Assessment of the peripheral vascular tree has been performed in order to assess changes after attempt of thrombolysis [6]. In future studies it would also be worthwhile to categorize the peripheral arterial tree according to the updated TransAtlantic Inter-Society Consensus (TASC) classification [20] and/or ANGIO score [21] before and after leg revascularization, to analyse the influence of these tools on outcomes. The initial angiography in patients with ALLI undergoing thrombolysis should be scrutinized with the purpose to have an accurate diagnostic categorization. Emergent computed tomography angiography of the lower extremities has insufficient diagnostic accuracy due to interference of calcifications of the lower leg arteries [22], and duplex imaging or magnetic resonance imaging are seldom available in the emergency setting.

Limitations of the present study are attributed to its retrospective design. Patient selection bias is present since we do not know the overall number of patients with ALLI in the population.

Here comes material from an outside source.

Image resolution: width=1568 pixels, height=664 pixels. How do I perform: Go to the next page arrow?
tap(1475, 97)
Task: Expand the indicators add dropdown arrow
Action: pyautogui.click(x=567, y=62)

The number of patients undergoing open vascular surgery for ALLI during the study period was not documented either. However, in the present endovascular-oriented vascular center, a clear minority of ALLI patients are treated with open surgery. In a prospective study, it would have been worthwhile to include haemoglobin A1c (HbA1C), and specify DM as type 1 or 2, and also to specify the type of vascular surgery performed to obtain better understanding of differences between patients with and without DM, and between patients with type 1 and type 2 DM, respectively. Furthermore, assessment of patency was often done by clinical judgement only and not regularly based upon ultrasound examinations. This cohort study is based on a large patient sample, however, and confounding has been addressed by propensity score adjusted analysis.


Patients with DM differ in clinical characteristics, presentation and aetiology in ALLI and have a higher rate of major amputation and lower amputation-free survival rate after intra-arterial thrombolysis compared to non-diabetics.